Jetzt habe ich viel über Technik gesprochen. Allerdings wissen auch technikbegeisterte Maschinenbauer und Ingenieure, dass eine Stadt aus mehr als nur aus Effizienz und digitalen Prozessen besteht. Oder anders gesagt: Die Energie einer Metropole bemisst sich nicht allein in Megawatt. Aber was unterscheidet ein dynamisches Zentrum voller Strahlkraft von einer bloß verwalteten Siedlung? Ich glaube, Städte blühen dann ganz besonders auf, wenn Politik und Wirtschaft, Kultur und Technik möglichst eng und vorbehaltlos zusammenspielen. Rom wurde nicht nur durch politische Ziele zusammengehalten, sondern auch durch Infrastruktur und Recht. Das Florenz der Renaissance hat uns nicht nur bahnbrechende Kunst und ein völlig neues Menschenbild hinterlassen, sondern auch die Bautechnik revolutioniert und das moderne Bankwesen geprägt.
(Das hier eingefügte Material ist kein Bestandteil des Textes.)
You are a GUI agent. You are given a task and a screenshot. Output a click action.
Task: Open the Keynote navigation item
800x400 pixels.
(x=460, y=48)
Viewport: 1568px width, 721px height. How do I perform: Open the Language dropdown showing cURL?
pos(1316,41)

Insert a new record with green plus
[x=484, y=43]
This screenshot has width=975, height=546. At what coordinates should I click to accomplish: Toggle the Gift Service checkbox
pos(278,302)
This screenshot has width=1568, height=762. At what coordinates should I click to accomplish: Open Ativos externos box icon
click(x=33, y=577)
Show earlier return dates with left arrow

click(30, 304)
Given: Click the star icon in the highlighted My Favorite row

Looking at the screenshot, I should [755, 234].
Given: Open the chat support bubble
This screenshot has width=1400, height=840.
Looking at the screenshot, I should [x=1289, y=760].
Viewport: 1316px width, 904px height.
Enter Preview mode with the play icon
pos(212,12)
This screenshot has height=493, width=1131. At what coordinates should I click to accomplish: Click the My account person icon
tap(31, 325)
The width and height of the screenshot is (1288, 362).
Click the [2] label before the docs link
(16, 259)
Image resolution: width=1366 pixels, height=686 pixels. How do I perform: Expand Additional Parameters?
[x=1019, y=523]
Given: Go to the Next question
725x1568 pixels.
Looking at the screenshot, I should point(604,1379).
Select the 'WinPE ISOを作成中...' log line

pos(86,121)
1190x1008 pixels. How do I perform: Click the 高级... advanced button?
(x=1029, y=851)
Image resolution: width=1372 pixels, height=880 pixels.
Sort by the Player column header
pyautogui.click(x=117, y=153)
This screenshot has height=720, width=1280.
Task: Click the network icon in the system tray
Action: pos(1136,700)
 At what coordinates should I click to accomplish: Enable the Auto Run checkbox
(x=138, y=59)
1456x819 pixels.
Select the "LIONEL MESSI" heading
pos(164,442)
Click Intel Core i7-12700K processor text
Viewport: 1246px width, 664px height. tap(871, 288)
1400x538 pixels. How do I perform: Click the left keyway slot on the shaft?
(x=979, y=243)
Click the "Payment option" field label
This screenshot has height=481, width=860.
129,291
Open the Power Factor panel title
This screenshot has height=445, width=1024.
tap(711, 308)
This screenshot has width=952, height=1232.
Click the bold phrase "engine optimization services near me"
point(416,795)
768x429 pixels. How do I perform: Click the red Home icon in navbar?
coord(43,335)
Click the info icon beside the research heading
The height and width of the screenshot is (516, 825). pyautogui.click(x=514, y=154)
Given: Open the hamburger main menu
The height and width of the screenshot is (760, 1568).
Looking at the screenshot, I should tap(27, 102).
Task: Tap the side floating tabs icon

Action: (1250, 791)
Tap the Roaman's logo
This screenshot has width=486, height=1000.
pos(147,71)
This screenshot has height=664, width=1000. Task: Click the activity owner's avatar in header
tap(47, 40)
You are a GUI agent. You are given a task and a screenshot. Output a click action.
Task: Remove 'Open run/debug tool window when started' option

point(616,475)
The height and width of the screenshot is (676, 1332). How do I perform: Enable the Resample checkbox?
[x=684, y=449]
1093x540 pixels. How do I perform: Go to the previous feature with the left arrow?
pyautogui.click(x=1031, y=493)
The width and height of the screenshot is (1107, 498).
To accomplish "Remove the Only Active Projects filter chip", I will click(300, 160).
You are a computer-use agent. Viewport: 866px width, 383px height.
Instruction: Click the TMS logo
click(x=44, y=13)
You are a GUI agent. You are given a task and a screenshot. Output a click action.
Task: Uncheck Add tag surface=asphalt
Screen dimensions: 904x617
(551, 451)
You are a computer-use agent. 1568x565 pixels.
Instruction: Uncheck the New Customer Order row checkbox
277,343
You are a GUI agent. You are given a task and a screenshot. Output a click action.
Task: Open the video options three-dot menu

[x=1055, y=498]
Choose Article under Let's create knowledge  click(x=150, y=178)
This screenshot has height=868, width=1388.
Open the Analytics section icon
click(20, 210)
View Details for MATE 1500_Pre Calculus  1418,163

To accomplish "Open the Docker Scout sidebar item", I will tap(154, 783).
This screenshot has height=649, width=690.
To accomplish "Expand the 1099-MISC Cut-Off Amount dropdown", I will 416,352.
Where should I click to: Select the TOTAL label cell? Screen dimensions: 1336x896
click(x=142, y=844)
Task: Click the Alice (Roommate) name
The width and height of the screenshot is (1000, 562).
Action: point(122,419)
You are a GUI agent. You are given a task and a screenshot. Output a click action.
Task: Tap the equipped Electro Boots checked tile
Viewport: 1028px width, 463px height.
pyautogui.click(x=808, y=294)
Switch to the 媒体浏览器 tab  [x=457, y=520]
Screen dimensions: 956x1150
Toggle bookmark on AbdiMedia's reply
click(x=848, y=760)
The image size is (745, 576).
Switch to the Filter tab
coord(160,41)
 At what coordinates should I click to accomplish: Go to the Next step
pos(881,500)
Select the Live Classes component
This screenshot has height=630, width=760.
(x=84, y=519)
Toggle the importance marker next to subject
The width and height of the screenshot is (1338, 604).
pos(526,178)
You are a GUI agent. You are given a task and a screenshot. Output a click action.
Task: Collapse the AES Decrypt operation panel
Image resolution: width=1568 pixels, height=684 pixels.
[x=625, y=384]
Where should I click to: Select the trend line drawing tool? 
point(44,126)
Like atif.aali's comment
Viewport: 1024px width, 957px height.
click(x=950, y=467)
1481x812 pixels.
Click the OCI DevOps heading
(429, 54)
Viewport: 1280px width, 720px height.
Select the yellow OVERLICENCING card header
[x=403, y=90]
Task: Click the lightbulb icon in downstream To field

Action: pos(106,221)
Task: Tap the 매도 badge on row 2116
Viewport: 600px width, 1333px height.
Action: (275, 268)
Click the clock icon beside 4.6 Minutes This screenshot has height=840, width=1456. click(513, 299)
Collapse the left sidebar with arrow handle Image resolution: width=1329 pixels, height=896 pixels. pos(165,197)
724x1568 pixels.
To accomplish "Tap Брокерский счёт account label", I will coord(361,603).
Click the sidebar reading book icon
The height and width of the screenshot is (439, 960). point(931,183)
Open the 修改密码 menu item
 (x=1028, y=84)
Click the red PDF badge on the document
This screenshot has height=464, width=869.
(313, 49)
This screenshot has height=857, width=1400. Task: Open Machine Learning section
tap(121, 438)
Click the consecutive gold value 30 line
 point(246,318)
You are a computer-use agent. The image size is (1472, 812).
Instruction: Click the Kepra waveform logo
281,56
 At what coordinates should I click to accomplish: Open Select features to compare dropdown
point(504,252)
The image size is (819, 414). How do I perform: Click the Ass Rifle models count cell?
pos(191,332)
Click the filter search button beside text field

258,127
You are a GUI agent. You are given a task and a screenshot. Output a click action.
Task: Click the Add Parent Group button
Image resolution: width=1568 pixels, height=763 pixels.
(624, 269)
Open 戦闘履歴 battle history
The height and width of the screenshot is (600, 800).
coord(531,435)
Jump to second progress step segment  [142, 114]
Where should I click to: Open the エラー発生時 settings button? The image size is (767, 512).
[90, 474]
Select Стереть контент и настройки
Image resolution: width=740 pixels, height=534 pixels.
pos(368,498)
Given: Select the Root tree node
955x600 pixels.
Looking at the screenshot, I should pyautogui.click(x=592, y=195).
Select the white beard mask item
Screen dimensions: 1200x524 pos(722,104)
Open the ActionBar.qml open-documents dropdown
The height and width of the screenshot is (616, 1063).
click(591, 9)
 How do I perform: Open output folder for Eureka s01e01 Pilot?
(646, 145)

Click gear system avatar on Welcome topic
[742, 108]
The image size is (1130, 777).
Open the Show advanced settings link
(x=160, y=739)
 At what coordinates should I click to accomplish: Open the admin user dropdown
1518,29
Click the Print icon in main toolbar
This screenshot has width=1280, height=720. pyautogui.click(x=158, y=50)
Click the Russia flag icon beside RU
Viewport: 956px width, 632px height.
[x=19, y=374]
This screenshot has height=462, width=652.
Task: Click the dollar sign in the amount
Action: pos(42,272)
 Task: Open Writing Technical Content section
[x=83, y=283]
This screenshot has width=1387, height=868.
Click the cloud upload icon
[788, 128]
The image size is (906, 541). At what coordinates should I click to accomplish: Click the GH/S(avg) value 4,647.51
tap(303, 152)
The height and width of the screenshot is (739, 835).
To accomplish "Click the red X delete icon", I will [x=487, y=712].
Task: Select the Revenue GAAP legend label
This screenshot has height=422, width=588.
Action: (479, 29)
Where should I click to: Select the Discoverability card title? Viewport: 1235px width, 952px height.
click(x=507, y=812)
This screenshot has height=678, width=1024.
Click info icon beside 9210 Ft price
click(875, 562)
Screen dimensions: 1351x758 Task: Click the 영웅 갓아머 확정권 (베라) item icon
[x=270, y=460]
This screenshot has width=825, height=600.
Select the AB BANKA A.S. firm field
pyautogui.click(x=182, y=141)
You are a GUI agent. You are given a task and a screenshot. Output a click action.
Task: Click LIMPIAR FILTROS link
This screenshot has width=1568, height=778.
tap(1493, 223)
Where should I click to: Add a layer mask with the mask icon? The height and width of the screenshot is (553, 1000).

Die Bedrohung durch den Klimawandel ist so groß, dass wir keine Lösung von vornherein ausschließen sollten. Jedes eingesparte Gramm CO₂ zählt.

Stefan Hartung, Vorsitzender der Bosch Geschäftsführung

Erfolgreiche Städte haben immer über sich selbst hinausgedacht. Das ist auch heute noch so – und gilt auch für den Klimaschutz. Überzogene Insellösungen verlagern die Probleme nur in die Peripherie. Wer sich mit Verboten abschottet, tut wenig fürs Klima, gefährdet aber die lebendige Atmosphäre einer Stadt. Und ignoriert zudem noch die Verantwortung, die Städte auch gegenüber ihrem Umland haben.

Gerade das gemeinsame Ziel Klimaschutz erfordert den klassischen Bürgersinn – also Engagement und die Einsicht, dass auch andere Interessengruppen ein Teil der Lösung sein müssen. Für den Klimaschutz brauchen wir also eine mutige Politik, eine leistungsfähige und werteorientierte Wirtschaft, eine zukunftsoffene Kultur und ein hochentwickeltes Spektrum an bezahlbarer Technik.

Die Bedrohung durch den Klimawandel ist so groß, dass wir keine Lösung von vornherein ausschließen sollten. Jedes eingesparte Gramm CO₂ zählt – auch hier in Deutschland. Wir haben uns verpflichtet, bis spätestens 2045 klimaneutral zu werden. Dieses Ziel ist erreichbar. Vor allem dann, wenn wir Denkverbote genauso abtragen wie die Städte ihre Mauern.